=== LISTED ENTRIES ===

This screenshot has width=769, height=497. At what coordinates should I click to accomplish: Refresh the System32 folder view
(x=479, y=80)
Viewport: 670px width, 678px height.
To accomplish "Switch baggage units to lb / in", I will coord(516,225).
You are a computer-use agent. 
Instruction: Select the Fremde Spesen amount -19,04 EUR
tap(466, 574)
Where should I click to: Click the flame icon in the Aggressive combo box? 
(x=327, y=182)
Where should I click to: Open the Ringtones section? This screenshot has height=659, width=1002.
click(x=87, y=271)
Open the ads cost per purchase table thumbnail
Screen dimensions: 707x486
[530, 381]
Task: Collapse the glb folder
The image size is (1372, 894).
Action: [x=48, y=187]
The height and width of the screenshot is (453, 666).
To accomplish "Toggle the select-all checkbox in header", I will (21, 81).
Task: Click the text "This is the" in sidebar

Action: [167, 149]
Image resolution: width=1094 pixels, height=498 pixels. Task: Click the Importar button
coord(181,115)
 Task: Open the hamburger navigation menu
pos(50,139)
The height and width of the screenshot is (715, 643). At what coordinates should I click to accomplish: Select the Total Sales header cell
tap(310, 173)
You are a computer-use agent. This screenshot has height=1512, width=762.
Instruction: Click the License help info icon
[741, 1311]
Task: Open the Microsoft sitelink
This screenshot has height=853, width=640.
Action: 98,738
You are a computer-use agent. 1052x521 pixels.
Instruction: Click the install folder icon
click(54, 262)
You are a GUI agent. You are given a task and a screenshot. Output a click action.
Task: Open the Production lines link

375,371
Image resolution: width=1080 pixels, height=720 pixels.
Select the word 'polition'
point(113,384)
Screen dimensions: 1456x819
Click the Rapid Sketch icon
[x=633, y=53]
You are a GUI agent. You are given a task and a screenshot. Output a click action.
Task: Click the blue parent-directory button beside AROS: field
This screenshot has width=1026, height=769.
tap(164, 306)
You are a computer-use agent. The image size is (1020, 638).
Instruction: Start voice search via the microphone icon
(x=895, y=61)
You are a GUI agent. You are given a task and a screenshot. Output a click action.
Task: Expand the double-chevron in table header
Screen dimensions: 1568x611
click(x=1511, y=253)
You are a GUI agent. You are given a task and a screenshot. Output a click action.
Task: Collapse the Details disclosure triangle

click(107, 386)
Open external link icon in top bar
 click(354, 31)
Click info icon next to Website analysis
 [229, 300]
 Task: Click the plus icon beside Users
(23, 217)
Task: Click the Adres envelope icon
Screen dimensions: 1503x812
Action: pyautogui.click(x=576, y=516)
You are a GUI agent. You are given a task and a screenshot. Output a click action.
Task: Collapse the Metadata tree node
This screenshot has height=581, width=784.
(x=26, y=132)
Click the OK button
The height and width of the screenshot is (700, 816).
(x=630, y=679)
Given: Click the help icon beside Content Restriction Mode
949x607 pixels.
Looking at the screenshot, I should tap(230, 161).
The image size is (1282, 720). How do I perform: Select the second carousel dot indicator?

===

> _PROBLEM DETAILS_
The answer must be a verbatim transcription of all the entries.

> _ANSWER SECTION_
This screenshot has width=769, height=497. At what coordinates should I click to accomplish: Refresh the System32 folder view
(x=479, y=80)
Viewport: 670px width, 678px height.
To accomplish "Switch baggage units to lb / in", I will coord(516,225).
You are a computer-use agent. 
Instruction: Select the Fremde Spesen amount -19,04 EUR
tap(466, 574)
Where should I click to: Click the flame icon in the Aggressive combo box? 
(x=327, y=182)
Where should I click to: Open the Ringtones section? This screenshot has height=659, width=1002.
click(x=87, y=271)
Open the ads cost per purchase table thumbnail
Screen dimensions: 707x486
[530, 381]
Task: Collapse the glb folder
The image size is (1372, 894).
Action: [x=48, y=187]
The height and width of the screenshot is (453, 666).
To accomplish "Toggle the select-all checkbox in header", I will (21, 81).
Task: Click the text "This is the" in sidebar

Action: [167, 149]
Image resolution: width=1094 pixels, height=498 pixels. Task: Click the Importar button
coord(181,115)
 Task: Open the hamburger navigation menu
pos(50,139)
The height and width of the screenshot is (715, 643). At what coordinates should I click to accomplish: Select the Total Sales header cell
tap(310, 173)
You are a computer-use agent. This screenshot has height=1512, width=762.
Instruction: Click the License help info icon
[741, 1311]
Task: Open the Microsoft sitelink
This screenshot has height=853, width=640.
Action: 98,738
You are a computer-use agent. 1052x521 pixels.
Instruction: Click the install folder icon
click(54, 262)
You are a GUI agent. You are given a task and a screenshot. Output a click action.
Task: Open the Production lines link

375,371
Image resolution: width=1080 pixels, height=720 pixels.
Select the word 'polition'
point(113,384)
Screen dimensions: 1456x819
Click the Rapid Sketch icon
[x=633, y=53]
You are a GUI agent. You are given a task and a screenshot. Output a click action.
Task: Click the blue parent-directory button beside AROS: field
This screenshot has width=1026, height=769.
tap(164, 306)
You are a computer-use agent. The image size is (1020, 638).
Instruction: Start voice search via the microphone icon
(x=895, y=61)
You are a GUI agent. You are given a task and a screenshot. Output a click action.
Task: Expand the double-chevron in table header
Screen dimensions: 1568x611
click(x=1511, y=253)
You are a GUI agent. You are given a task and a screenshot. Output a click action.
Task: Collapse the Details disclosure triangle

click(107, 386)
Open external link icon in top bar
 click(354, 31)
Click info icon next to Website analysis
 [229, 300]
 Task: Click the plus icon beside Users
(23, 217)
Task: Click the Adres envelope icon
Screen dimensions: 1503x812
Action: pyautogui.click(x=576, y=516)
You are a GUI agent. You are given a task and a screenshot. Output a click action.
Task: Collapse the Metadata tree node
This screenshot has height=581, width=784.
(x=26, y=132)
Click the OK button
The height and width of the screenshot is (700, 816).
(x=630, y=679)
Given: Click the help icon beside Content Restriction Mode
949x607 pixels.
Looking at the screenshot, I should tap(230, 161).
The image size is (1282, 720). How do I perform: Select the second carousel dot indicator?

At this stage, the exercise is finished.